▶ Source document:
>>>
Museums as multimedia producers. On a mission to creat hig quality video for art education.

Museums as multimedia producers. On a mission to create high quality video for art education. Presentation at the Conference “Museum of the XXI century. New educational paradigms”, Hermitage St Petersburg 25-27 Nov 2015. By Rinske Hordijk, Project Manager ARTtube www.arttube.nl

Museums and online video

From pioneer to global network
Videos as an education tool within the museum walls have been proven valuable for several decennia already. Shown online, outside of the gallery context and beyond opening hours, the use of educational video is relatively new. Its use and opportunity has only in recent years been explored by some pioneering museums in several European counties. ARTtube, a collective video platform by top museums in The Netherlands and Belgium is one of the major pioneers in this field.

A short history: Museum Boijmans Van Beuningen started its own video platform called ARTtube in 2009, involving five Dutch and Belgian museums a few years later in 2012: The Stedelijk Museum Amsterdam, Gemeentemuseum The Hague, M HKA in Antwerp, Museum De Pont Tilburg. Nowadays, over twenty museums participate in the platform, including the Mauritshuis, Kröller-Müller Museum and many others. Each week new videos are added, up to one hundred each year.  Every month, over 20.000 unique visitors watch these videos as a stand alone cultural product, or as a preparation to visit a particular exhibition.
<<<
▶ Required work: Continue the presentation on museums as producers of online video for art education, beginning after its final sentence.

▶ Provided material:
>>>
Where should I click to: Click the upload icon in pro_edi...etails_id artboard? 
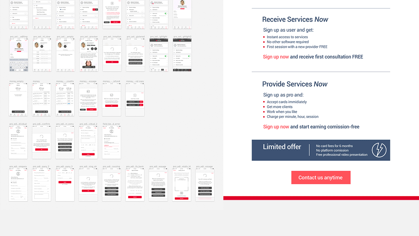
<<<
▶ Response to this task:
Schermafbeelding 2015-11-30 om 08.14.54

 

ARTtube’s participating museums are becoming experienced multimedia producers. They broadcast their exhibition program, stories about (collecting) artworks, exclusive interviews with artists and a peek behind the scenes of museum practice. Besides simply adding these video’s to the world wide web using YouTube and Vimeo, ARTtube founded it’s own virtual context for the videos: a rich visual, contextual platform that connects the videos in series, themes and blogs. ARTtube also produces collaborative video series that connect the different museums and tell stories beyond the individual exhibitions and collections.

The need of strong online presence
Over the last years, ARTtube has proved to be a valuable source of inspiration to the audience. This audience includes the existing museum audience, who watch the videos either before or after a visit to the museum. On the other hand, ARTtube also provides for an international audience of art lovers who don’t have the opportunity to visit the physical museum.
To use online video for educational purposes and communication is becoming a greater need for museums that want to keep up with their audiences. Peoples experiences with the museum more and more takes place on the world wide web. We’ve entered an era in which “the visual” and “the experience” is leading in the way people consume their surroundings – this trend is changing the way museums present art and communicate with the audience all over the world.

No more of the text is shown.